For conservatives, private property and the free market are important institutions for human flourishing, but their value and success critically depend upon non-market institutions such as the family and the political association, as well as a moral and cultural milieu favorable to honesty, trust, industry, and other important virtues. When the use of private property and market exchanges have spillover effects that adversely effect these other institutions and individuals, they are subject to reasonable limits by law. This is the understanding of law and morality that lies behind the common law, was embraced by the states after the American Revolution, and although under steady assault by modern liberals and libertarians, continues in America to this day.
8. The only alternative to libertarianism is totalitarianism. This is a false dilemma. Between the fantasies of libertarianism and totalitarianism is the wide spectrum of governments that have actually existed through most of human history. The false dilemma is often associated with the slippery slope fallacy: If people are given the power to coerce in one area, they will eventually coerce in all areas. Libertarians rarely give the cause or reason why this must be true, and conservatives deny that it is true.
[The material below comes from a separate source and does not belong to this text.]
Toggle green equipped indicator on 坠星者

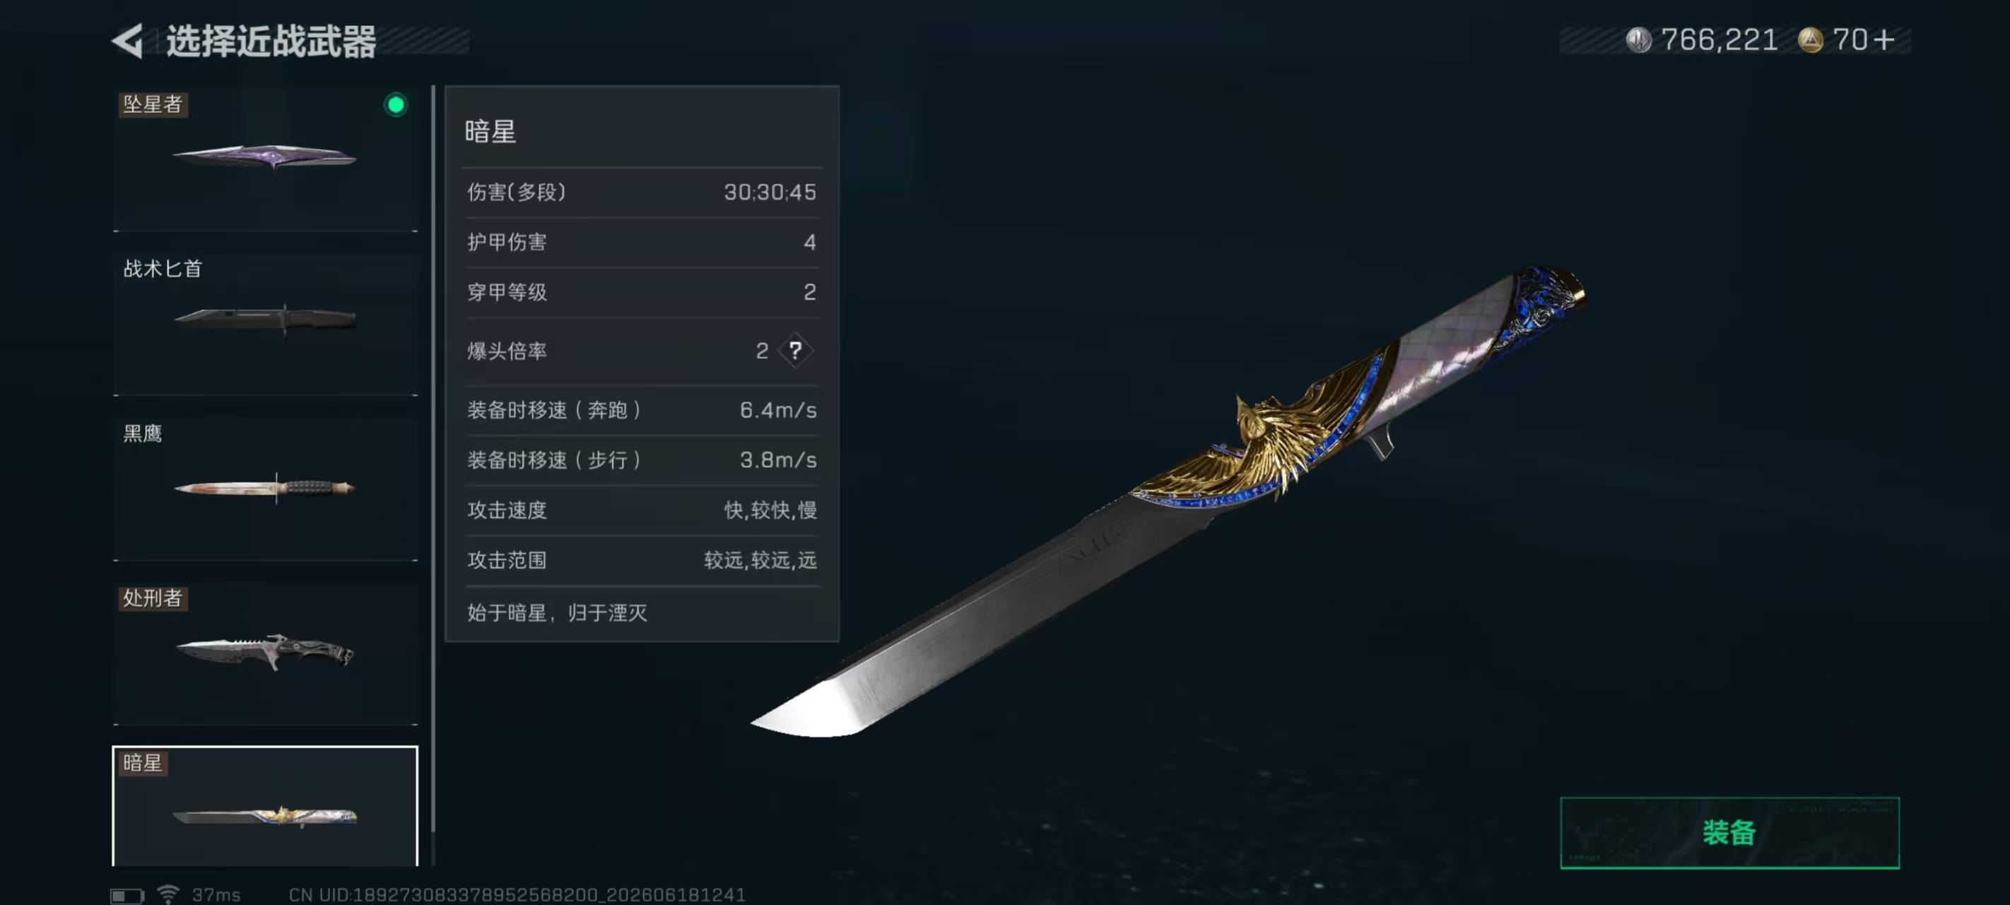(x=396, y=105)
Conservatives recognize the dangers of moral fanaticism, but they insist, with historical evidence to back them up, that the remedy is not to facilitate the debauchery of society by eliminating the props to good moral character, but to reinforce and support those props.
9. Libertarianism is based upon a realistic understanding of human nature.Libertarians accuse conservatives of being utopian or naïve about human nature. Self-regarding actions are sufficient for producing a free and prosperous society, they argue. Moreover, power by its very nature corrupts human beings and therefore should be narrowly circumscribed and vigilantly watched.
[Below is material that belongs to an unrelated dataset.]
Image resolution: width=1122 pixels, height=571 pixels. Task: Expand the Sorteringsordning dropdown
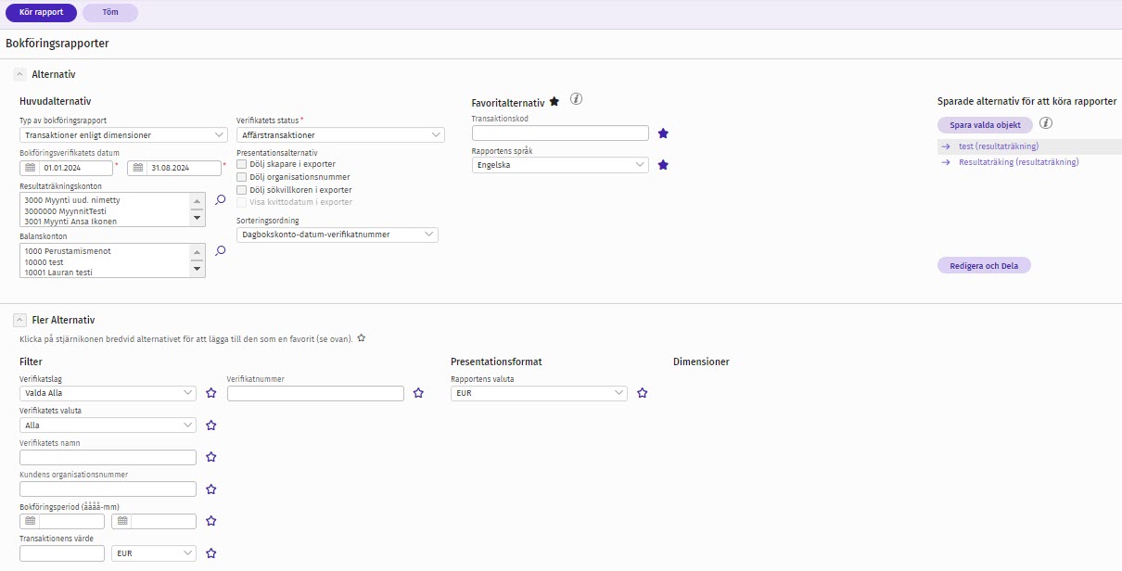pos(337,235)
Conservatives reply that it is the libertarians who are utopian for failing to give proper weight to the full range of human motives, and to the exigencies of a free society and limited government. They concur with James Madison’s observation in Federalist No. 55: “As there is a degree of depravity in mankind, which requires a certain degree of circumspection and distrust: so there are other qualities in human nature, which justify a certain portion of esteem and confidence. Republican government presupposes the existence of these [latter] qualities in a higher degree than any other form.”
Public virtue alone is not sufficient to secure limited government, but it is foolish to think that it can be dispensed with altogether. If the despotism of George III caused the American Revolution, the virtue of George Washington was necessary to conclude it. “The aim of every political constitution,” Madison writes inFederalist No. 57, is “first to obtain for rulers men who possess most wisdom to discern, and most virtue to pursue, the common good of the society; and in the next place, to take the most effectual precautions for keeping them virtuous whilst they continue to hold their public trust.” Here, from the “Father of the Constitution,” is a sober constitutional principle based upon a true realism.